Thanks for the pattern. I shall check out Walmart for the dolls. This is a great idea for my donations to the Women's shelter. Thanks.
Now I have to figure out something quick for boys...


----------



## homesweethome (Jan 27, 2011)

Similar, knitted pattern on Ravelry called Cradle Bag. SO CUTE


----------



## SylviaC (Aug 14, 2011)

homesweethome said:


> Similar, knitted pattern on Ravelry called Cradle Bag. SO CUTE


Bad, bad, bad - I went there and 2 hours later.....Love the pattern though, thanks. 
http://www.ravelry.com/patterns/library/cradle-bag-2 
I love Frankie Brown patterns - I am assuming that is the one you meant. 
There is another really nice one that is a purchased pattern that I might be tempted to buy. It has hearts around the bottom of the purse - only shows when it is closed up. 
http://www.ravelry.com/patterns/library/baby-doll-cradle-purse


----------



## homesweethome (Jan 27, 2011)

That's the one. I couldn't decide on whether to make the cradle bag or a Hello Kitty pullover for my granddaughter for Christmas. But, my husband helped. I will make the pullover for Christmas and the cradle bag for her birthday in April.


----------



## SylviaC (Aug 14, 2011)

homesweethome said:


> That's the one. I couldn't decide on whether to make the cradle bag or a Hello Kitty pullover for my granddaughter for Christmas. But, my husband helped. I will make the pullover for Christmas and the cradle bag for her birthday in April.
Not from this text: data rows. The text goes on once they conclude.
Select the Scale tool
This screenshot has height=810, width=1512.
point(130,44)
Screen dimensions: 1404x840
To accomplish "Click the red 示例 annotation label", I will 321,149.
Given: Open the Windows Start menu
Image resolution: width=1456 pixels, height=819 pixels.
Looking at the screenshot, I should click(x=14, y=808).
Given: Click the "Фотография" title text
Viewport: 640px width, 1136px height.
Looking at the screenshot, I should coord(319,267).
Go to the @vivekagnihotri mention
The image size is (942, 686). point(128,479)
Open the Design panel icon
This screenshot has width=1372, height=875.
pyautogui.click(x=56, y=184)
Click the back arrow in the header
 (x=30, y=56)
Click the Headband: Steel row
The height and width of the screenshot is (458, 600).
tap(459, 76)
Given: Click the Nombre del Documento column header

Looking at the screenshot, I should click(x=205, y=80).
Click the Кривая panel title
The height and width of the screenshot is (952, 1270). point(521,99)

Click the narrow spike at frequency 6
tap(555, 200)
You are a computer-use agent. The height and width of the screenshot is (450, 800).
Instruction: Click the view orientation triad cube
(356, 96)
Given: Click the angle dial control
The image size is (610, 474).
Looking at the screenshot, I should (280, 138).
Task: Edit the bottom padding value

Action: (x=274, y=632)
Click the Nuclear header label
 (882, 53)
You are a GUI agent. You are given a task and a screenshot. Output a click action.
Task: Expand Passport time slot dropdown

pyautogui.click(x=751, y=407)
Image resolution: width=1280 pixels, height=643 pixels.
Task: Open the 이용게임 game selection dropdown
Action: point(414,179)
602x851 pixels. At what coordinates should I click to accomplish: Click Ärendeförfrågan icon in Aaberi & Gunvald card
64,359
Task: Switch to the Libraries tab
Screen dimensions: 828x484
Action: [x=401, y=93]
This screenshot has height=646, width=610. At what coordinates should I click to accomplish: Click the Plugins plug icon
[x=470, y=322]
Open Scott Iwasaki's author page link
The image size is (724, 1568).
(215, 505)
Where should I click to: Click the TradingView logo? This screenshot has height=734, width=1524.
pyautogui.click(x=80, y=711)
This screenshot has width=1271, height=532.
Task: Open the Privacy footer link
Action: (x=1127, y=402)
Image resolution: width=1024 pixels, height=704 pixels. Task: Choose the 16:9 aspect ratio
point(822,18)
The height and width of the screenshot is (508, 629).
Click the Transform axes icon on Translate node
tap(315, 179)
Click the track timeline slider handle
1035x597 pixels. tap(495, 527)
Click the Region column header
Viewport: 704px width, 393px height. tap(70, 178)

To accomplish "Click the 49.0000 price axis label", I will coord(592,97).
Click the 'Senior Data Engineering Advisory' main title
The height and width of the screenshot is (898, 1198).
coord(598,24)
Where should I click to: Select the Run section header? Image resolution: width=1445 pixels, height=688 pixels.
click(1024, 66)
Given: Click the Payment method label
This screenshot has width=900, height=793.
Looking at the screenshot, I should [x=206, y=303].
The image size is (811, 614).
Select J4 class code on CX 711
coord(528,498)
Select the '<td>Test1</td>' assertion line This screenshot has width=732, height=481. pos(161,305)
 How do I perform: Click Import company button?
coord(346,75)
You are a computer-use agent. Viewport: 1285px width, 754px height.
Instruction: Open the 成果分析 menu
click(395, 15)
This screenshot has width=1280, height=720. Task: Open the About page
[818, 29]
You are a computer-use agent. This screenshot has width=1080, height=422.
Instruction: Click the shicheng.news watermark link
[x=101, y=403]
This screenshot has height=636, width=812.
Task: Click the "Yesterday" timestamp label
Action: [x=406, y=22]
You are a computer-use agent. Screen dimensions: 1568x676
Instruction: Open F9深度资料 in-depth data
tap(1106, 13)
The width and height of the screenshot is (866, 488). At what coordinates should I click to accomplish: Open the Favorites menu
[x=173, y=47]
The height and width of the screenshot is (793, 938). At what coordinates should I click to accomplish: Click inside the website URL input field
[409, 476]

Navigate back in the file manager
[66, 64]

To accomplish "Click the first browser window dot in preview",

I am sure she will be happy with both of them. I see lots of adults with Hello Kitty things.


----------



## tatesgirl (Mar 27, 2011)

Thanks to the several KPers who answered me about where to get the dolls. I'll check Walmart tomorrow and if I don't make out, I'll google Mary Maxim when I get home. Thanks.


----------



## knitminnie (Jan 29, 2011)

My Mom made these for my girls. They had such a good time playing with them. Brings back many fond memories. Thank you so much. My mother was one of those people who could just take her hook and create. I am not so blessed so I appreciate your sharing the pattern.


----------



## Valanteen (Sep 28, 2011)

Thanks for the pattern. Love it.


----------



## Hannelore (Oct 26, 2011)

I have bookmarked the site for future reference.


----------



## MzKnitCro (May 29, 2012)

Has anyone attempted one yet? I have a friend who has, and is having trouble with the pattern. Let me know. Thanks .


----------



## sandj (May 16, 2012)

Yes!! That reminds me of my childhood! Thank you for sharing!


----------



## Crafty Gardener (Aug 9, 2012)

Thanks for the crochet pattern. Someone shared a knitting one but I think crochet will work up faster.


----------



## Carol J. (Jan 27, 2011)

The 5" dolls are 4.95 from Home Sew Inc or Newark Dressmakers Supply, check them out. 

Carol J.


----------



## darsee (Jan 29, 2014)

I will make one for each of my great-granddaughters. They will really like this. The pattern looks like I can do it. :thumbup:


----------